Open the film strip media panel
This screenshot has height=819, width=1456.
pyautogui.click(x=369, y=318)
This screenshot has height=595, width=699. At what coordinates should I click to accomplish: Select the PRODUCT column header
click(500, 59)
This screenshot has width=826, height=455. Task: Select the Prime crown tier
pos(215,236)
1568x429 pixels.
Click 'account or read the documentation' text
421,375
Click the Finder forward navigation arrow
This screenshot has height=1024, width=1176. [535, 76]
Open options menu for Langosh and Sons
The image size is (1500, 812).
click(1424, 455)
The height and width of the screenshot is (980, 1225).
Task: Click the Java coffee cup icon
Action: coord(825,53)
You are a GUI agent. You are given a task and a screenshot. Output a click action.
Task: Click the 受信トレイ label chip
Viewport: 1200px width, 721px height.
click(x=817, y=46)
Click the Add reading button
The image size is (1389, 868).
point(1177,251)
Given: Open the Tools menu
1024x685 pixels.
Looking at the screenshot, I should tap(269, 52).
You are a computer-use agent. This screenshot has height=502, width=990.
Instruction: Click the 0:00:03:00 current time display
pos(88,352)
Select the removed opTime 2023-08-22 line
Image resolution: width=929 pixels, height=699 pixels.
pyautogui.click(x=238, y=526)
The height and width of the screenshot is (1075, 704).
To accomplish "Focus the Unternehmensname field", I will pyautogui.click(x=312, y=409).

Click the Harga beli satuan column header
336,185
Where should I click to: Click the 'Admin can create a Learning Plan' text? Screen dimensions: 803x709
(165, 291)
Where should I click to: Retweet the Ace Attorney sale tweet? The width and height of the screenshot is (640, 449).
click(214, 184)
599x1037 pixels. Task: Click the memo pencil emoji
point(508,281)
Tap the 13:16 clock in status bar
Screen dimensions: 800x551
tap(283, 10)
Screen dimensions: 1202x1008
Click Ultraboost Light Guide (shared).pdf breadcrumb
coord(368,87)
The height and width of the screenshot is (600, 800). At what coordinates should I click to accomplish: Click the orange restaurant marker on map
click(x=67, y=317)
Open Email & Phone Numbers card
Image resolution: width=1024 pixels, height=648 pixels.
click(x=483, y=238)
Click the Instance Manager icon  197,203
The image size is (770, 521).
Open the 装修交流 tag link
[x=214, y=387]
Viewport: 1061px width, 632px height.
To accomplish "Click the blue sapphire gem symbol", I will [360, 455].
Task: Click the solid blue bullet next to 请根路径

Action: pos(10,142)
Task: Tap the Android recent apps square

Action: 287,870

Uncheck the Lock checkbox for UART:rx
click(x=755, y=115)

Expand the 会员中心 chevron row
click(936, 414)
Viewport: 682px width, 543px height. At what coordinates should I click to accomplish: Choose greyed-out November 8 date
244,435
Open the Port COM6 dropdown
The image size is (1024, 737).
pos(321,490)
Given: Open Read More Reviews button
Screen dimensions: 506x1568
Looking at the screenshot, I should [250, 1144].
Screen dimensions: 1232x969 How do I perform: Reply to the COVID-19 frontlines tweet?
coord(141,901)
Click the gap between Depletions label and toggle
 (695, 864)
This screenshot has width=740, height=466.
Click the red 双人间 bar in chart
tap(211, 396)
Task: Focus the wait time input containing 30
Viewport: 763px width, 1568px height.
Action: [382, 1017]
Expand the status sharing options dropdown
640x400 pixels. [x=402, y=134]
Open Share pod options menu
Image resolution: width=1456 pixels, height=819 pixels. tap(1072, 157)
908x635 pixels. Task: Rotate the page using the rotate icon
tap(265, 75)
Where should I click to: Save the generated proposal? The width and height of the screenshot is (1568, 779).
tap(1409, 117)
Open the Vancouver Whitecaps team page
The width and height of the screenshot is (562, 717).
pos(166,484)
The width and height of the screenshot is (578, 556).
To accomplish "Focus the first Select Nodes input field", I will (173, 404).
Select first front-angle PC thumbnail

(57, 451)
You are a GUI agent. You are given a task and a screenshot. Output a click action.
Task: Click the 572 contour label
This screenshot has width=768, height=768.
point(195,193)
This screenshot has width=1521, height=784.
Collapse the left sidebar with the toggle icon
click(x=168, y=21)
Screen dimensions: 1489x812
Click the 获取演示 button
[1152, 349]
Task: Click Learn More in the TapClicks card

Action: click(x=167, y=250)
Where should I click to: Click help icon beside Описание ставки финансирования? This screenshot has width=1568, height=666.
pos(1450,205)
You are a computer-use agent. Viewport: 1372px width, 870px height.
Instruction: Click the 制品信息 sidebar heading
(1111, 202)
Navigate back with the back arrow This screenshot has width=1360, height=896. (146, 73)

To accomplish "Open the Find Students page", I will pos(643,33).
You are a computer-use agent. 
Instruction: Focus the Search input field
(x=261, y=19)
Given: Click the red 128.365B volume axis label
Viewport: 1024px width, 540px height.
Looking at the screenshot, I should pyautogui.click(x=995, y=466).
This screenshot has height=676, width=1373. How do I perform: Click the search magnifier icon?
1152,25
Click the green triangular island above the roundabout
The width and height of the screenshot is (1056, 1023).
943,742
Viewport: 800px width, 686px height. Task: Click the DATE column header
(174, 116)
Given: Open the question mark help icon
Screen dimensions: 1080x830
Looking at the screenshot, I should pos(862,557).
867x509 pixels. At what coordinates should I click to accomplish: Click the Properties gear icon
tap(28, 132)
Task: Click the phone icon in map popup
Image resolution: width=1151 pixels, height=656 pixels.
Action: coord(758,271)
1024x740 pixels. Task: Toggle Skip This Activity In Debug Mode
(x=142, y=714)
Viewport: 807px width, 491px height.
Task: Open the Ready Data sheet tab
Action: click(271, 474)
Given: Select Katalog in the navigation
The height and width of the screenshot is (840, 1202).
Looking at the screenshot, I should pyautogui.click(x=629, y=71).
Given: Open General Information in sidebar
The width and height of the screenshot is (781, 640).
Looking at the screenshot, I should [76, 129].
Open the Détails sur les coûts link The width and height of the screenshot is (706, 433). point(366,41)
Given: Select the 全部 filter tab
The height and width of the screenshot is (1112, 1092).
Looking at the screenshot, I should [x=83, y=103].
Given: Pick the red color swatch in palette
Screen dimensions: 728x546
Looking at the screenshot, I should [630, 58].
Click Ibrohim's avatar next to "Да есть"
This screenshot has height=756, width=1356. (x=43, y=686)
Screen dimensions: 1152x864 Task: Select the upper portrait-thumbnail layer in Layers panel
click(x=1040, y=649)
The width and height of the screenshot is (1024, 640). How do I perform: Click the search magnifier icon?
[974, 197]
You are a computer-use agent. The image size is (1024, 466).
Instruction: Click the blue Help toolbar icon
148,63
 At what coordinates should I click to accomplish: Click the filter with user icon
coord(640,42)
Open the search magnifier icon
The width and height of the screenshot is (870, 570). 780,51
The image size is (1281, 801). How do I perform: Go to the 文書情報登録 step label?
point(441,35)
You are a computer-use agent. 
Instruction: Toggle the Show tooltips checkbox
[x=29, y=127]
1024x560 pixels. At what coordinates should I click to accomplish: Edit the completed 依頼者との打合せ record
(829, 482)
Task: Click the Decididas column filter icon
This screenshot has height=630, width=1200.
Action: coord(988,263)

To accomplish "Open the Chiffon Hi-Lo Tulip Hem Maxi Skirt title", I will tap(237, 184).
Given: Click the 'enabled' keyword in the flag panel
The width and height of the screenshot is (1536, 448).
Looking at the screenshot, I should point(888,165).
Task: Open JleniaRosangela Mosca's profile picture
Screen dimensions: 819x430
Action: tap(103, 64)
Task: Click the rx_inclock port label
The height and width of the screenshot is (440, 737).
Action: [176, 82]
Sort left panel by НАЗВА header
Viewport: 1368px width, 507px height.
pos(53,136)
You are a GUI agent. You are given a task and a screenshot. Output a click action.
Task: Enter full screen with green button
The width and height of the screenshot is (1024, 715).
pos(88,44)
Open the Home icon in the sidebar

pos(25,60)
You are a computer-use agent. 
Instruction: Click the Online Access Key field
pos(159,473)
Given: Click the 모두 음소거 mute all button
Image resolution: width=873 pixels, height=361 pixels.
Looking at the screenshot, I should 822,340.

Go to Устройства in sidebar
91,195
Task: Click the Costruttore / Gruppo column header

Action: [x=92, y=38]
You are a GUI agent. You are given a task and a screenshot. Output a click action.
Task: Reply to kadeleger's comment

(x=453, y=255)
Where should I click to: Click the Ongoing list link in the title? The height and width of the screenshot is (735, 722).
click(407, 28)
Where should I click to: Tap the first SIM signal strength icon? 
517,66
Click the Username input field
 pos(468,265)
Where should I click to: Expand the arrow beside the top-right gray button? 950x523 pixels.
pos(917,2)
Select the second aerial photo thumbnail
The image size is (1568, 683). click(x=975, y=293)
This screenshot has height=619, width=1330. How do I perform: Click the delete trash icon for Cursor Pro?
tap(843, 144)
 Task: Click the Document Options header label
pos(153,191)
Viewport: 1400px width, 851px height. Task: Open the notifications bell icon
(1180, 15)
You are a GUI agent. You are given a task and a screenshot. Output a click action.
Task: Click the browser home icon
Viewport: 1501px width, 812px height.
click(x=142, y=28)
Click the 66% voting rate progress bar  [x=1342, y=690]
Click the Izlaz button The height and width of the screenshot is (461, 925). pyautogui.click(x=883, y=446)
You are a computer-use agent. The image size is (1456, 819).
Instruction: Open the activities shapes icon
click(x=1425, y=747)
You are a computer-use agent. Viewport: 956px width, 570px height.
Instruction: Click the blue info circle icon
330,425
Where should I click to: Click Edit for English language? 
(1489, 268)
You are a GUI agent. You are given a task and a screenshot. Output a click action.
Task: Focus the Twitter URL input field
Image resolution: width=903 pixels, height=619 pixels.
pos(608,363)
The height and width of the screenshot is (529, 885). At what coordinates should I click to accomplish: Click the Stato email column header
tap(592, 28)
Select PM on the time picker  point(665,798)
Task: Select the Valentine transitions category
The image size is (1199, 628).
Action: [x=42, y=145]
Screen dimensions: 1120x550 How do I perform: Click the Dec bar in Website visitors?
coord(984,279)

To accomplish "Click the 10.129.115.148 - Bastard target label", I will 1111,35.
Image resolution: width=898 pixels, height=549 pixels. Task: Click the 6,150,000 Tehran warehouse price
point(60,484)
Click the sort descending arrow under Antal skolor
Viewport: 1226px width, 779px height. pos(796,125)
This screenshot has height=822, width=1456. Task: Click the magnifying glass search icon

GIVEN TASK -
Reproduce the records above without alteration, from the line containing "Where should I click to: Tap" down to the line containing "Action: [x=42, y=145]", including both of those lines.

RESULT FOR THIS EXERCISE -
Where should I click to: Tap the first SIM signal strength icon? 
517,66
Click the Username input field
 pos(468,265)
Where should I click to: Expand the arrow beside the top-right gray button? 950x523 pixels.
pos(917,2)
Select the second aerial photo thumbnail
The image size is (1568, 683). click(x=975, y=293)
This screenshot has height=619, width=1330. How do I perform: Click the delete trash icon for Cursor Pro?
tap(843, 144)
 Task: Click the Document Options header label
pos(153,191)
Viewport: 1400px width, 851px height. Task: Open the notifications bell icon
(1180, 15)
You are a GUI agent. You are given a task and a screenshot. Output a click action.
Task: Click the browser home icon
Viewport: 1501px width, 812px height.
click(x=142, y=28)
Click the 66% voting rate progress bar  [x=1342, y=690]
Click the Izlaz button The height and width of the screenshot is (461, 925). pyautogui.click(x=883, y=446)
You are a computer-use agent. The image size is (1456, 819).
Instruction: Open the activities shapes icon
click(x=1425, y=747)
You are a computer-use agent. Viewport: 956px width, 570px height.
Instruction: Click the blue info circle icon
330,425
Where should I click to: Click Edit for English language? 
(1489, 268)
You are a GUI agent. You are given a task and a screenshot. Output a click action.
Task: Focus the Twitter URL input field
Image resolution: width=903 pixels, height=619 pixels.
pos(608,363)
The height and width of the screenshot is (529, 885). At what coordinates should I click to accomplish: Click the Stato email column header
tap(592, 28)
Select PM on the time picker  point(665,798)
Task: Select the Valentine transitions category
The image size is (1199, 628).
Action: [x=42, y=145]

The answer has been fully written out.